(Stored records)

== == ==

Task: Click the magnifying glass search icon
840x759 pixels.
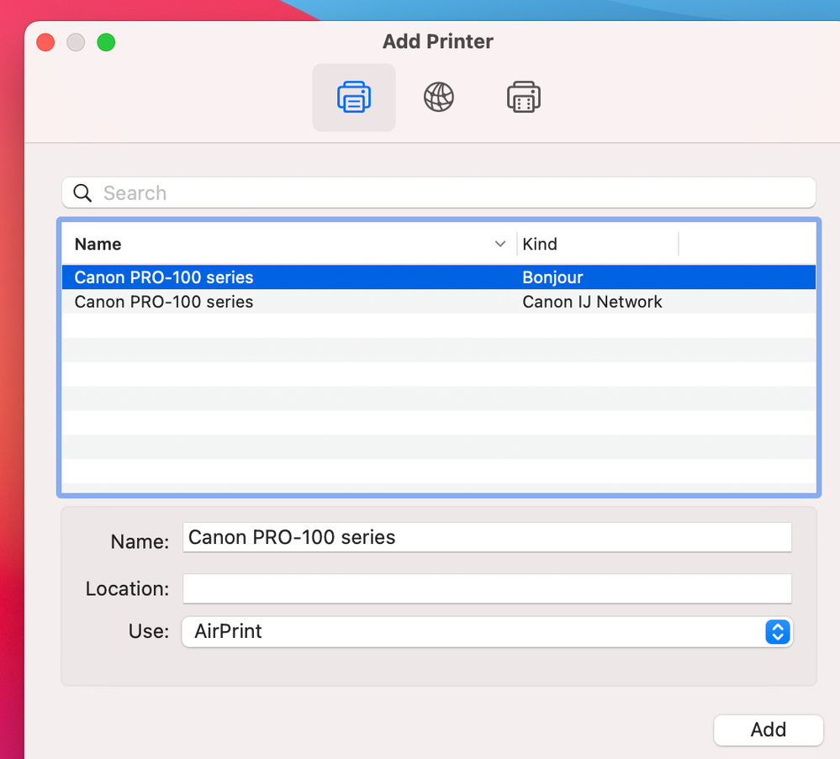Action: click(82, 193)
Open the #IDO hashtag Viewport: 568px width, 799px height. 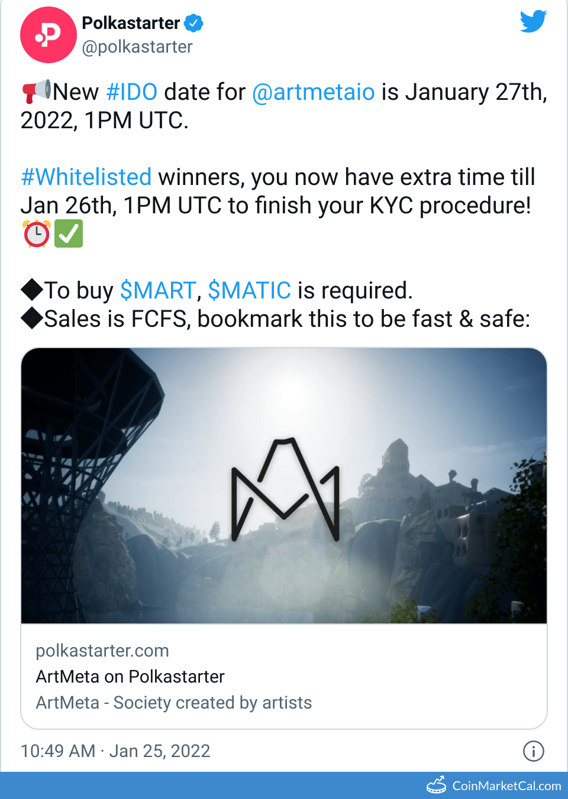coord(131,92)
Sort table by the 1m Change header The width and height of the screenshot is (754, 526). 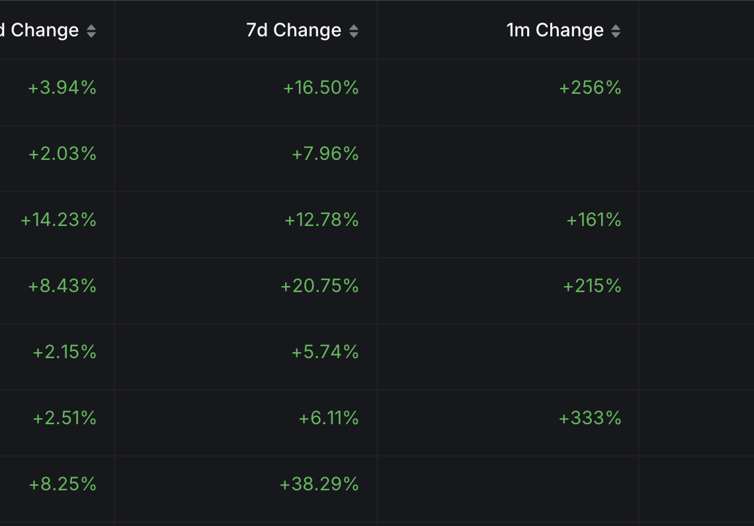[555, 30]
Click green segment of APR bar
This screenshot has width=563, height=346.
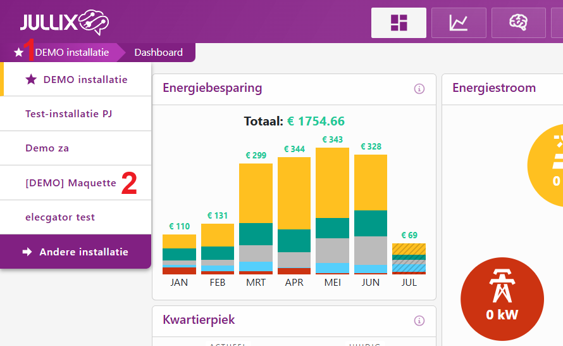[x=294, y=241]
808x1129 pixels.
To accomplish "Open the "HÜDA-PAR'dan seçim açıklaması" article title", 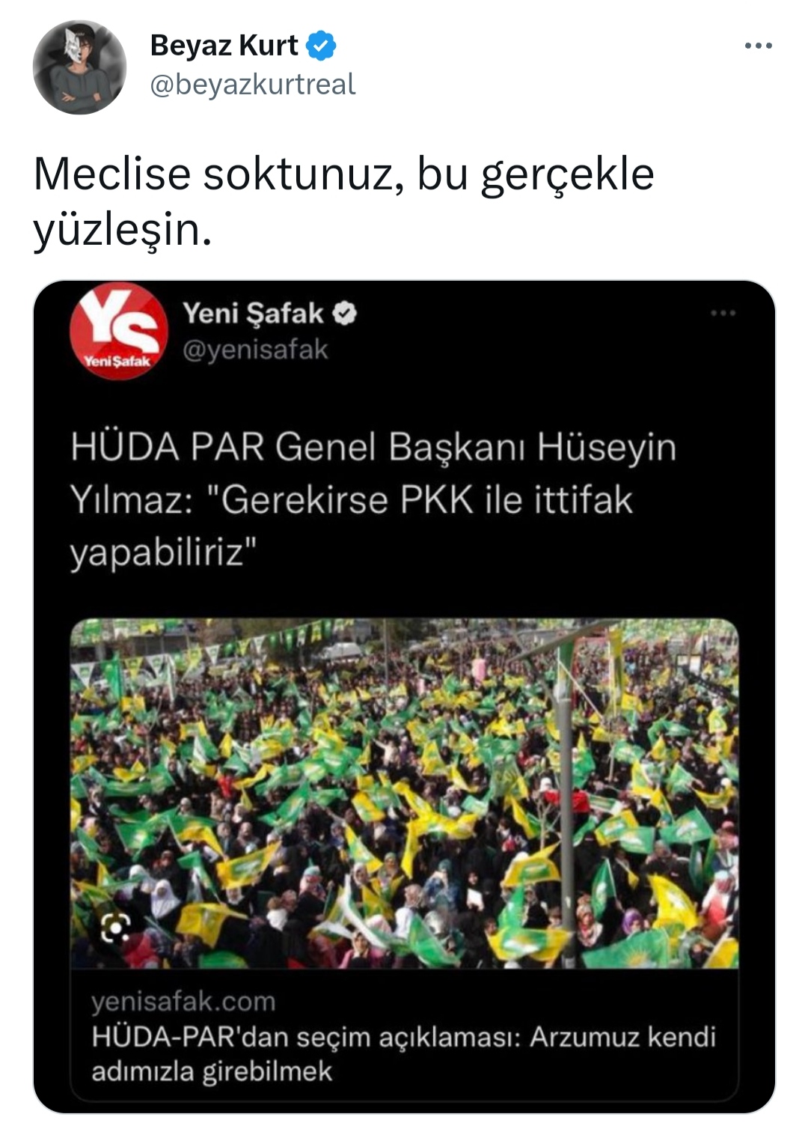I will click(404, 1054).
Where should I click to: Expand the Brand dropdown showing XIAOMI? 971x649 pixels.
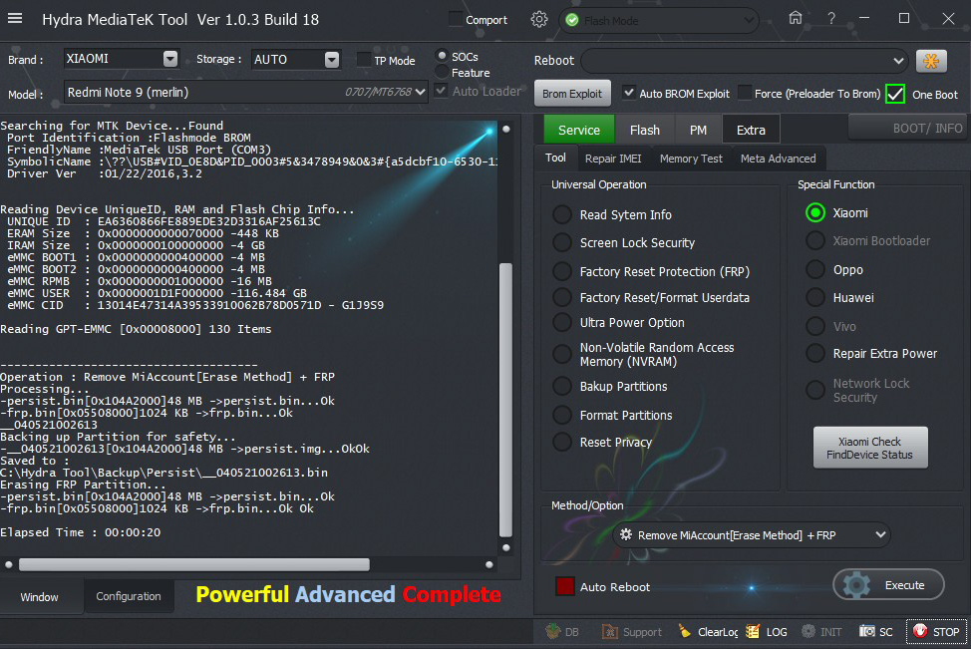[x=170, y=59]
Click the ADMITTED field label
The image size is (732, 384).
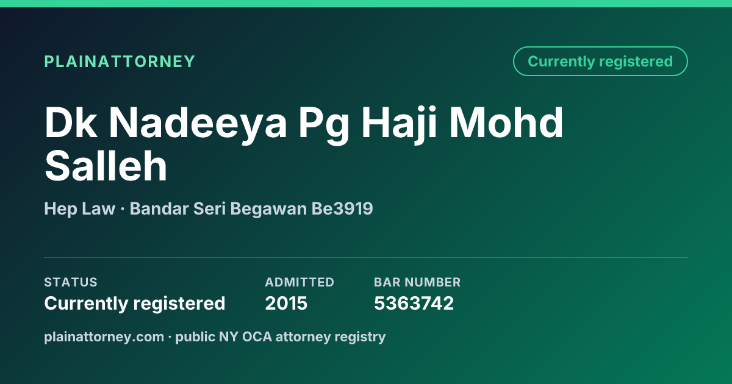(300, 282)
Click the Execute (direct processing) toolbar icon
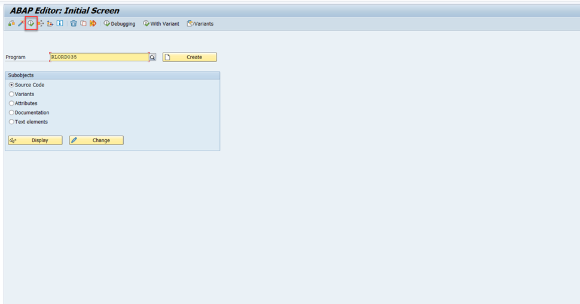The width and height of the screenshot is (580, 304). (x=31, y=24)
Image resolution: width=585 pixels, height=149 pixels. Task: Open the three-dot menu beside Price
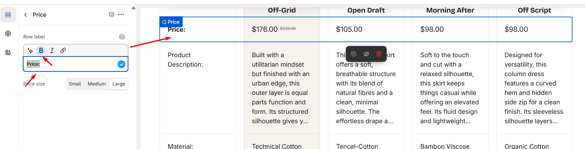[121, 14]
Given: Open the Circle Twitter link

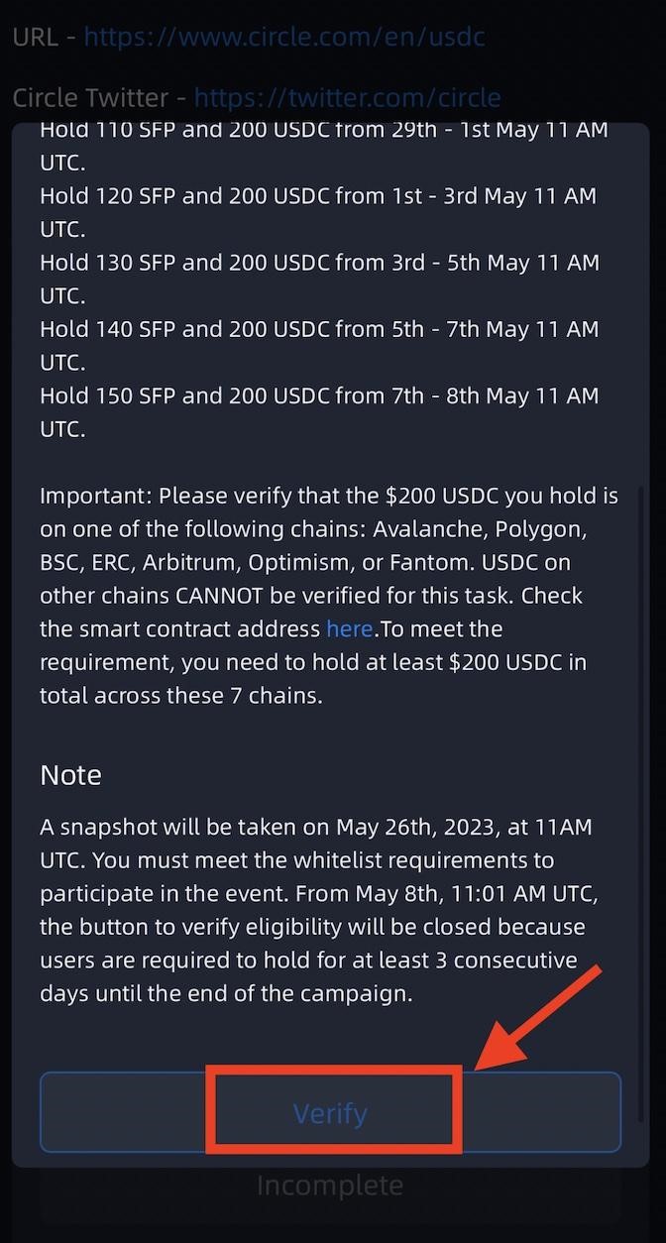Looking at the screenshot, I should (x=347, y=97).
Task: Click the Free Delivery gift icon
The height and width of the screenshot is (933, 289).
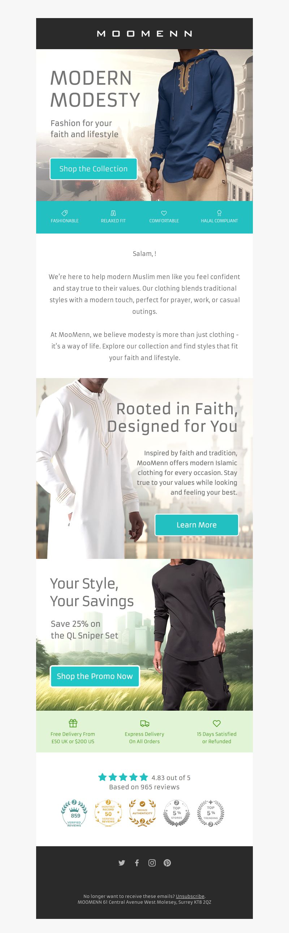Action: pos(73,723)
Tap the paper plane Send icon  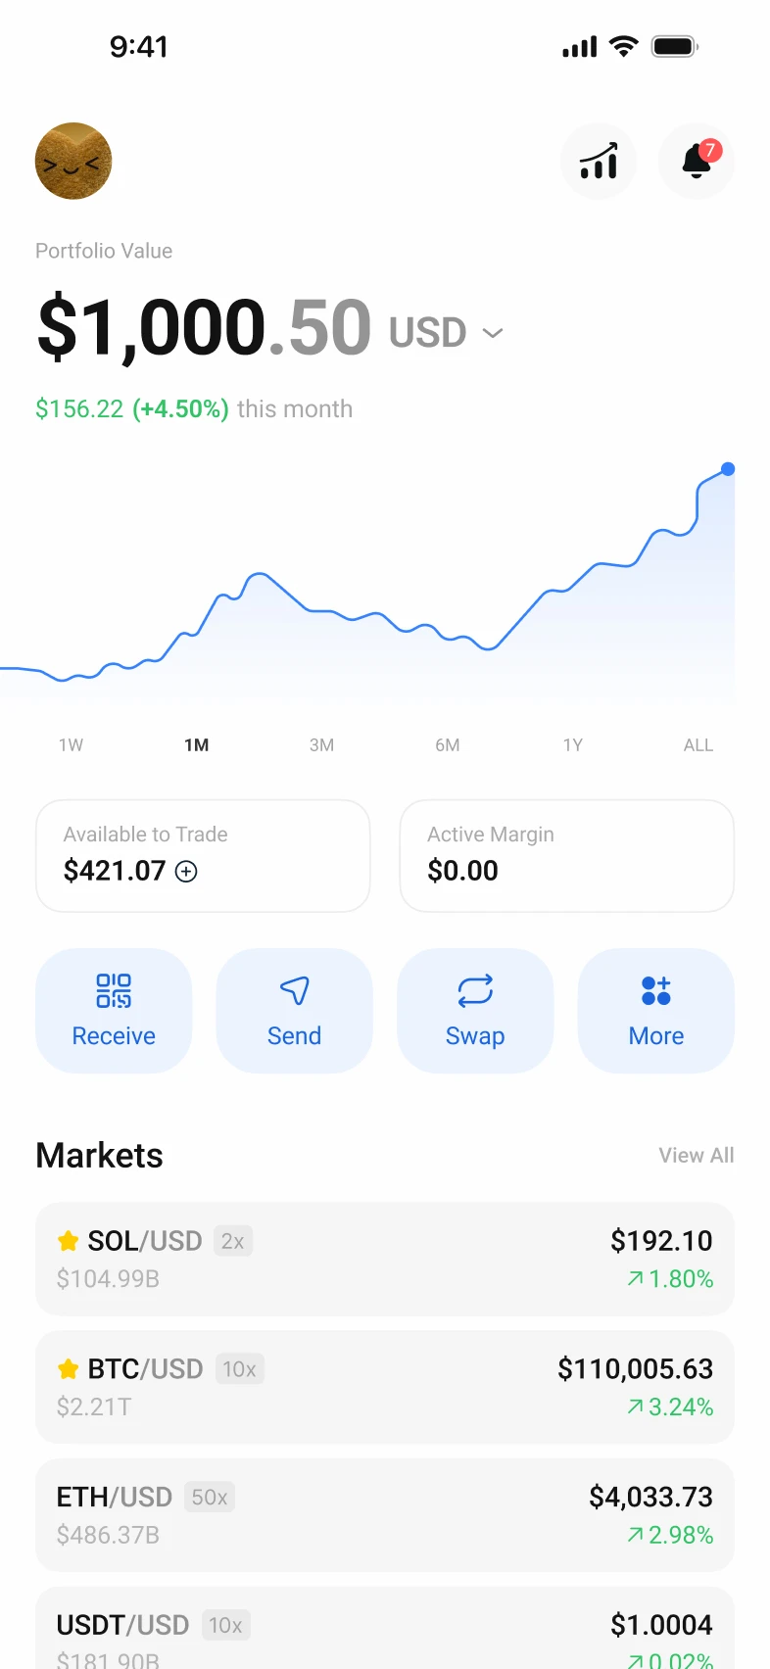(x=294, y=991)
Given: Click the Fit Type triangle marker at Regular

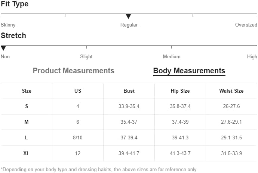Looking at the screenshot, I should pos(128,16).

== == ==

Both the line containing "Given: Click the" and the last line of the records above belong in the exact copy, along with every line between them; pictures do not.

■ WRITTEN SOLUTION:
Given: Click the Fit Type triangle marker at Regular

Looking at the screenshot, I should pos(128,16).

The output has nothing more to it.